Я сунула руку за пазуху и вытащила скомканные исчерченные листочки, вырванные из блокнотика Данилы. На них карандашным грифелем была отпечатана моя одержимость — косые наброски, планы, небрежные рисунки висельников, подклеенные фотографии и вырезки… Стараясь вытряхнуть, вычеркнуть из памяти глаза маленького мальчика, я положила листочки на пыльный пол рядом с Элли.
— Остался тридцатый, и на этой планете мне больше делать нечего, — сказала я. — Скоро мы сможем попрощаться, и ты вздохнёшь с облегчением.
— Насчёт вздохнуть с облегчением вряд ли, — улыбнулась Стилл. — Я тут в такие дебри полезла… Слушай, тебе, наверное, интересно, чем я всё это время занималась?
— Если честно, не очень, — честно призналась я, ощутив вдруг укол стыда.
— Я двигала забытое дело о пропавших детях, — заявила она, ничуть не растерявшись. — После беседы с той дамой оно пошло так хорошо, что аж штукатурка со стен посыпалась.
— И что же тебе удалось выяснить?
С разгоравшимся интересом я придвинулась поближе, а Элли тем временем выдержала паузу и разлила чай по металлическим кружкам.
— У этого твоего Слесаря, с которого всё началось, есть покровители кое-где наверху. Пару раз бывший руководитель нашего отделения пытался к нему подобраться, но ничего не получилось. Потом и вовсе дело интерната изъяли из полиции, а все материалы передали старшим братьям… В смысле, гээсбэшникам, в какой-то из тамошних комитетов.
— Галактической Службе Безопасности?
— Солидное название для спецслужбы, правда? Чувствуются галактические амбиции! — усмехнулась Элизабет. — Дело отдали — и на этом всё. Тишина. Бывший начальник как-то заикнулся о том, чтобы вернуть дело к нам и возобновить расследование, но вдруг неожиданно написал рапорт о переводе на Землю, и рапорт тут же удовлетворили. Он даже попрощался с коллективом по удалёнке, но у меня почему-то нет уверенности, что это был он.

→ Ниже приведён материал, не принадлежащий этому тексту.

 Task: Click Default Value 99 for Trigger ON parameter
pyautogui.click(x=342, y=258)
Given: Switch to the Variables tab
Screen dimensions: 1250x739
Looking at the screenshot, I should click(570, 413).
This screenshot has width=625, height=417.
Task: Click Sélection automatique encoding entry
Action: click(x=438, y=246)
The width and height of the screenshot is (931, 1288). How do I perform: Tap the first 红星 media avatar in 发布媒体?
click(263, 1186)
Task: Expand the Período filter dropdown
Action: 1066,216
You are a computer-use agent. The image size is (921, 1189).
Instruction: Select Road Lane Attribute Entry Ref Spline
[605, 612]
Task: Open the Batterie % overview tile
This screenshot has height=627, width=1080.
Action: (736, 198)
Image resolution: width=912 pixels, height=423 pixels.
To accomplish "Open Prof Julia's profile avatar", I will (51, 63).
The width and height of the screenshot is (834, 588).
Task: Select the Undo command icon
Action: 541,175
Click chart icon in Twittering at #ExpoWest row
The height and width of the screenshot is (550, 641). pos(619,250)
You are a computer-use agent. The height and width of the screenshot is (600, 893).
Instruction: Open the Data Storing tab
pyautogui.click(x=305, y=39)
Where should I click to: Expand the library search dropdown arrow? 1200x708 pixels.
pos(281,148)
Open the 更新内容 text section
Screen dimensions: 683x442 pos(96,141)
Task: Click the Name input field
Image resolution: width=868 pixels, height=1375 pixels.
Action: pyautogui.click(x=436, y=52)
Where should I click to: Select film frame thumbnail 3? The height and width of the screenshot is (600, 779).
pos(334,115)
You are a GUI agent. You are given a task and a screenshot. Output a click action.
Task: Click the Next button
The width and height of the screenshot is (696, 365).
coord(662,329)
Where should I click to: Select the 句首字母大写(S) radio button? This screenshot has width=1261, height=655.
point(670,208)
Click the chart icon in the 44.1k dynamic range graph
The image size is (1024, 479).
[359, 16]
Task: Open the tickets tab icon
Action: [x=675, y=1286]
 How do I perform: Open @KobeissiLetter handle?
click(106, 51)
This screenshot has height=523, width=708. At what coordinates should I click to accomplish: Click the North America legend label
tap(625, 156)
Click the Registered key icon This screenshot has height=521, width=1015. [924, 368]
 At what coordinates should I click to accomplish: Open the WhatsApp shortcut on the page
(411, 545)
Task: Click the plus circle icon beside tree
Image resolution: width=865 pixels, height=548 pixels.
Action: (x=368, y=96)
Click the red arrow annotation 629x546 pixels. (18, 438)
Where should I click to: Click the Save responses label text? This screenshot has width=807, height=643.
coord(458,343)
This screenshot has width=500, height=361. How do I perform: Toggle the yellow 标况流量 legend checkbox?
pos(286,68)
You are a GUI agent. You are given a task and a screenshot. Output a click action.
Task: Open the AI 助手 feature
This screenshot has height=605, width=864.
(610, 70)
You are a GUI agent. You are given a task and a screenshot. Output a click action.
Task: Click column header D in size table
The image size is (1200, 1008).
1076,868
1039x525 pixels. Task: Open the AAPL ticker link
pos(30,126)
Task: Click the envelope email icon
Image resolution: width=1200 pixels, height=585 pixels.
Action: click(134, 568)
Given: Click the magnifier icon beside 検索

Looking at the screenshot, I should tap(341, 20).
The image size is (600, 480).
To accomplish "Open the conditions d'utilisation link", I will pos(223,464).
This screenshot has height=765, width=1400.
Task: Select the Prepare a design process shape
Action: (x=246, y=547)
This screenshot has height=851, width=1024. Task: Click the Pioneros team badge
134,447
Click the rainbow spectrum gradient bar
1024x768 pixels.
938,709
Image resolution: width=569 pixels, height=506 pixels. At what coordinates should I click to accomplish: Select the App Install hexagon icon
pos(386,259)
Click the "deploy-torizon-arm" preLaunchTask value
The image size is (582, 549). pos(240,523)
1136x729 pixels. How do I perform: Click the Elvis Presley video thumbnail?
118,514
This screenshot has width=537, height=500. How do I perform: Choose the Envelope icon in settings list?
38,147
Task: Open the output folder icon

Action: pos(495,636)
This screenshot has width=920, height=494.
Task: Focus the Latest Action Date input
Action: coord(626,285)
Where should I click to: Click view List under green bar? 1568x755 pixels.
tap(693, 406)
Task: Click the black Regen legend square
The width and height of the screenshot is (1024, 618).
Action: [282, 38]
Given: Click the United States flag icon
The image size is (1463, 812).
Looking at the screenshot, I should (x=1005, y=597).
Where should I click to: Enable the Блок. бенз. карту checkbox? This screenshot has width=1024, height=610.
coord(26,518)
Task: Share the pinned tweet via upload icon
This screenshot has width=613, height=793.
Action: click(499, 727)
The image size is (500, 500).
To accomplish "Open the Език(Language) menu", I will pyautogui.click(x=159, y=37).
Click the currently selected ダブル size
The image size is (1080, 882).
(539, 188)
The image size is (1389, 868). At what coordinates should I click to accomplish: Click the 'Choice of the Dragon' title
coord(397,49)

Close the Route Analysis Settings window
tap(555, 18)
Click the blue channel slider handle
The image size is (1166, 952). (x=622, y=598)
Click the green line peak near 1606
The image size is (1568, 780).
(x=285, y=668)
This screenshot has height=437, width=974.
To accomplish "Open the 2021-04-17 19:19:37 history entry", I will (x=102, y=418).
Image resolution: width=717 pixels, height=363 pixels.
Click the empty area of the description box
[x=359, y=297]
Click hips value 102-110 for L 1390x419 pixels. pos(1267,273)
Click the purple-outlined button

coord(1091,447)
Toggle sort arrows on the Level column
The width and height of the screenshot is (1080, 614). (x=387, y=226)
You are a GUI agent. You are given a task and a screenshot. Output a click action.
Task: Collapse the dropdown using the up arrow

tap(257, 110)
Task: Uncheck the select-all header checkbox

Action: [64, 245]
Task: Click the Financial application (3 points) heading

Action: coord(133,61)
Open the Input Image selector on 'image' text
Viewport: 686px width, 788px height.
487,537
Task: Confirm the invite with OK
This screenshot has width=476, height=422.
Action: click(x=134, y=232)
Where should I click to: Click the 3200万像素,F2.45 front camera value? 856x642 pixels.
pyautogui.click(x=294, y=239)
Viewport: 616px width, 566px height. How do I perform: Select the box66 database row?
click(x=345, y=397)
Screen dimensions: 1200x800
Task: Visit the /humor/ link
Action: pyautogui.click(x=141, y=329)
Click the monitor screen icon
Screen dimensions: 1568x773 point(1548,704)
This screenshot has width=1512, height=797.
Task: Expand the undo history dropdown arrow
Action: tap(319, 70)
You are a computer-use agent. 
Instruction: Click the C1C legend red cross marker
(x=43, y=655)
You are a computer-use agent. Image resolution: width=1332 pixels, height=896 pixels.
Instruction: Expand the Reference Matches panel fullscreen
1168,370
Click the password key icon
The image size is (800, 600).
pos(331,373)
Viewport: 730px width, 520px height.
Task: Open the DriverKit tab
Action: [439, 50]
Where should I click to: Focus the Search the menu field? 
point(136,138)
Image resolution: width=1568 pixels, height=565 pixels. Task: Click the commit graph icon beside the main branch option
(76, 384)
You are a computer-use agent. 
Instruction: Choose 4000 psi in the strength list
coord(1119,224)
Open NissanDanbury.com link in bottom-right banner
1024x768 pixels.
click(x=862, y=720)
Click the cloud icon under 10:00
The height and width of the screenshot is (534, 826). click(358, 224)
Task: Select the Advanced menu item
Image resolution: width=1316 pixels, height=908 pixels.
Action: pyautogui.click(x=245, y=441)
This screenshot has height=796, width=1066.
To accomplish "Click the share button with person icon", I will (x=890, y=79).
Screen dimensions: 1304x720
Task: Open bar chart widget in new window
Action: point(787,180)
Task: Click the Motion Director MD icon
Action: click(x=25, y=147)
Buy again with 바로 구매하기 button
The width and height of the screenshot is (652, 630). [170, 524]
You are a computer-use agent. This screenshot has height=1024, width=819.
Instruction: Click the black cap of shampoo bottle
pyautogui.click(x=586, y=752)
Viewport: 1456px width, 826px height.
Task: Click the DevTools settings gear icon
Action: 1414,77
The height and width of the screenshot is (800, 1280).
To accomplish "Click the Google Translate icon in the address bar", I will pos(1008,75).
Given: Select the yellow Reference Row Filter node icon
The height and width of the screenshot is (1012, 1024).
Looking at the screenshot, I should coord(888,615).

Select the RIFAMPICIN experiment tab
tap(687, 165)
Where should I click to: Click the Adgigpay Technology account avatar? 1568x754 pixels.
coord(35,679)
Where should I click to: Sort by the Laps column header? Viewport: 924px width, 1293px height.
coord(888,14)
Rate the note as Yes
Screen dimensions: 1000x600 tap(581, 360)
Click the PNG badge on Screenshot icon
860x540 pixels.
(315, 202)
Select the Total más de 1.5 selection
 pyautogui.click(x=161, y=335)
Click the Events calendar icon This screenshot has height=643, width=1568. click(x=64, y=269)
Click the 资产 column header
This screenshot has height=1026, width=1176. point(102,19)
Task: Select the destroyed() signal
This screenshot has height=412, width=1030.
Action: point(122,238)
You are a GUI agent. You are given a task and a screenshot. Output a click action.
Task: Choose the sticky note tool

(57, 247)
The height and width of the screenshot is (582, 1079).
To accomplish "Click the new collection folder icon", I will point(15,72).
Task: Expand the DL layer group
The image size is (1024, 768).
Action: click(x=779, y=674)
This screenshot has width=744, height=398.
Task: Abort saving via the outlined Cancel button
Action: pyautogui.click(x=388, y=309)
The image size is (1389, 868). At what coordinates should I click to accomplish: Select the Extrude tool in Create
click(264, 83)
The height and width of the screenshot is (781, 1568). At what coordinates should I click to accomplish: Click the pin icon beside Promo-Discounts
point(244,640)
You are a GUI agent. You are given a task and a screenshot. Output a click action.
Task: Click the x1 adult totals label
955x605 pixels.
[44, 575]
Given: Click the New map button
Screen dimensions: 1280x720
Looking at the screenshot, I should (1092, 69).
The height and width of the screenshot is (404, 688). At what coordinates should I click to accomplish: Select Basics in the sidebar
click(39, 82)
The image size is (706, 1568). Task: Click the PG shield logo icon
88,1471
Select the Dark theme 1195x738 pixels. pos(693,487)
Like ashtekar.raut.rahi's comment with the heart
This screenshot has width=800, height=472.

— Значит, дело заметают под ковёр? Неужели на уровне Комендатуры?
— Бери выше. — Элизабет показала пальцем в потолок. — У Комендатуры только одна цель — угомонить разноцветных партизан. Их в своё время создали службисты Конфедерации в помощь властям Каптейна, чтобы давить вооружённых социалистов, но как обычно, всё вышло из-под контроля. Бандиты есть бандиты, и единственное, что можно вырастить из кучки убийц — это преступную группировку. Они выполняют любую работу для тех, кто платит деньги.
— Когда-то я сама занималась чем-то подобным, — пожала я плечами.
Стилл смерила меня долгим взглядом, подула на горячую чашку и продолжила:
— В отличие от благородных социалистов-меркуловцев с принципами, этим вообще наплевать на всё. Сегодня они режут красных по заказу Комендатуры, завтра охраняют плантации наркобаронов, а послезавтра угоняют в рабство мирные деревни. Суды здесь давно уже толком не работают, я в этом сама убедилась. Любое крупное дело, которое идёт через суд, превращается для судьи в простейший выбор — либо взять взятку, либо погибнуть от рук наёмного бандита. Прямо как в Колумбии в двадцатом веке. «Хочешь жить — бери сто тысяч».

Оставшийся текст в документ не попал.